Wednesday, April 1, 2015

Day 56 - The Emperor

PBS has been running a series called Cancer: The Emperor of all Maladies.  Part 2 was last night, and I was able to stay awake for a decent amount of it and recorded the rest.  Last night's episode had a significant focus on breast cancer which was, of course, riveting to me.  One part of the show followed the story of a surgical oncologist at Howard University who was diagnosed with breast cancer of her own.  She had triple negative in one breast and Her2+ breast cancer in another which is an extremely rare diagnosis, and viewers were able to follow her through chemo and a bilateral mastectomy.  Despite a scary diagnosis and prognosis, the show ended with her doing well after having a tremendous response to chemo.  One tumor was totally gone at surgery, and the other was only 3mm large.  Such great news. She is also young, a mom, a wife, career driven and very brave.  I can relate to her on so many levels.  I saw the pain and the fear on her face during her interviews. I know that pain and fear...there are too many of us that do.

The series is fascinating in that it covers many different types of cancer and talks about the history and the future of treatment.  Some parts are very hard to watch, but I recommend it overall. 

Today was a better day.  My throat is still fairly painful, but between the magic mouthwash and another prescription that the on-call oncologist called in for me last night (first after-hours call..could not deal), I am confident that it is on the mend. 

A few months ago, when Mike and I went to the cancer center for "chemo education" with a nurse, she went through a litany of potential side effects from chemo but said "you are likely to experience very few of these."  Oh Nurse Heather, you jinxed me.  I've experienced my fair share of side effects, and continue to be frustrated by that, but this is temporary.  It is important that I keep reminding myself of that because the mental part of dealing with chemo is just as important, if not more so, than the physical.

People have remarked that they are impressed by my positive attitude (not tooting my own horn here), and I appreciate those remarks.  My being (mostly) positive is something that I work hard on because I refuse to give cancer more than it has already taken from me.  It has robbed me of many things and has made more more fearful than I ever have been, but I will not give it more.  Yes, I have my days and have cried many tears over this, but this is the hand that I have been dealt for whatever reason so I am playing my cards and living my life as best I can despite some current challenges.  Anyone else would do the same...that is not unique to me.

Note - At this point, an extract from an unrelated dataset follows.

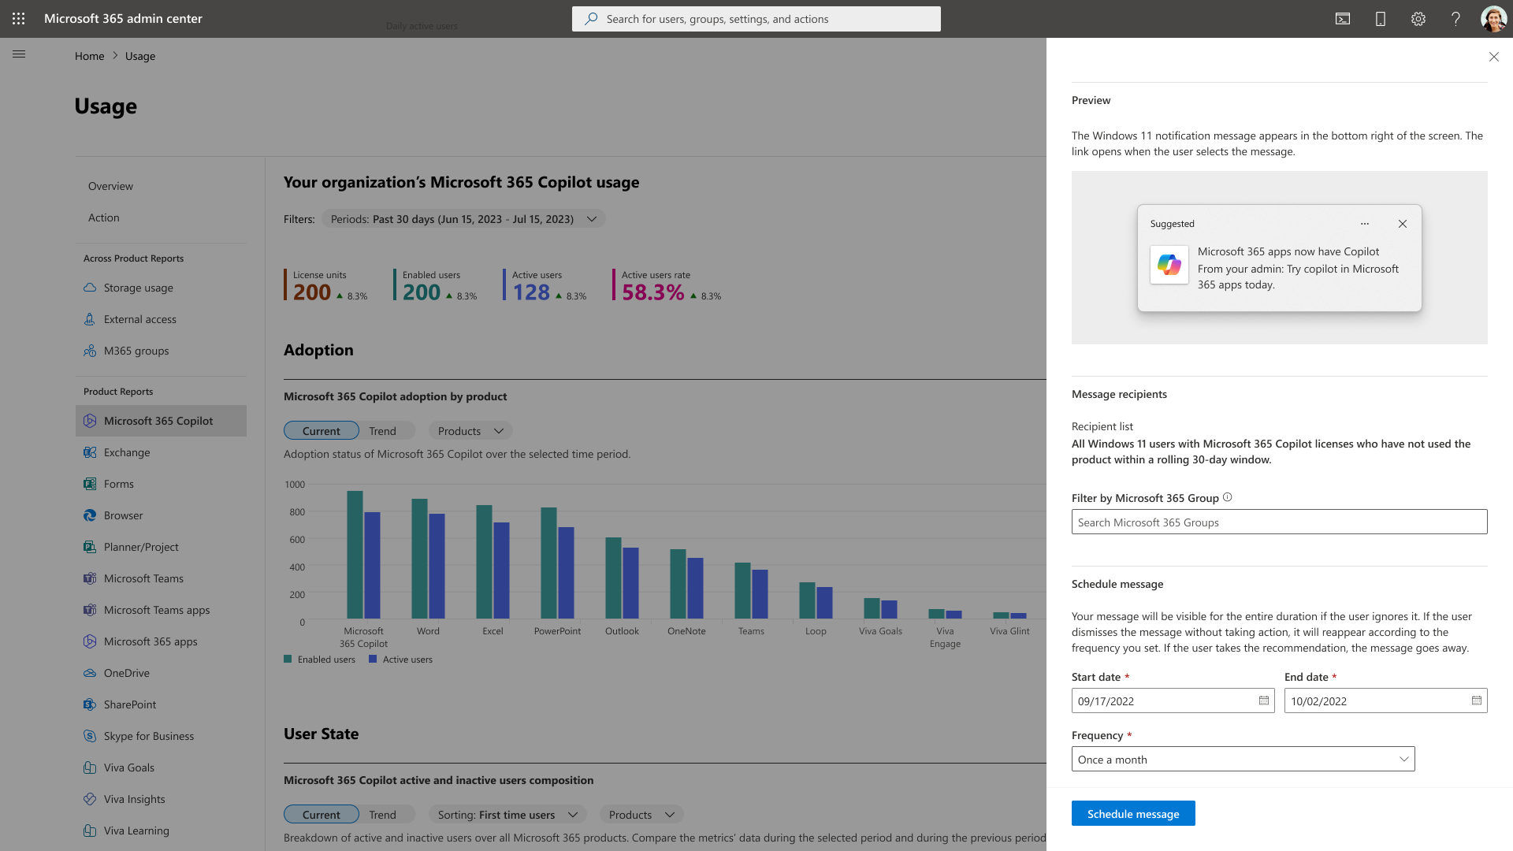1513x851 pixels.
Task: Open settings gear in top bar
Action: coord(1418,19)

Mike and I walked the dog at lunch today, and while we were out, I looked at him and said "I'd like for you to shave my head when we get back."  Just like that.  I've had several friends offer to come over and do that for me, but I made a spur-of-the-moment decision and wanted it done right away.  Mike was happy to oblige, and I actually look better without hair at this point.  It was so patchy and gross on the top that it made me look more sick to have patchy hair than not.  We joked about needing to revise our marriage vows to include head shaving as necessary. Our neighbors saw me brushing off my head in the front yard and came out to say hi and cheer us on. It was a happy occasion, and no tears were shed.  Also, turns out that I have a very nicely-shaped head, but it is super super white.  If you ever seen a PGA golfer (lots of golf in this house) take off his hat, you'll see a bright white line on his forehead that marks the protection from his hat. (meanwhile, I always worry that those guy don't use enough sunscreen)  That is what I look like right now so I think that I'll try to get 2-3 minutes of sun on my noggin every day to get a tiny tiny bit of color.  Who knew that I would worry about having a little bit of tan on my head?!  Funny thing to think about.

When Henry saw my head, he smiled and said "mom, where did your hair go?"  I reminded him that the medicine that I am taking is making my hair fall out.  I let him rub the stubble on my head to feel how scratchy it is, we made a few jokes, and then he went to play.  Pretty much perfect.

In closing (long post), I am glad that 2015 Q1 is behind us.  It was not terribly kind to our family (though some good things did happen), and I am glad that these past three months are a thing of the past.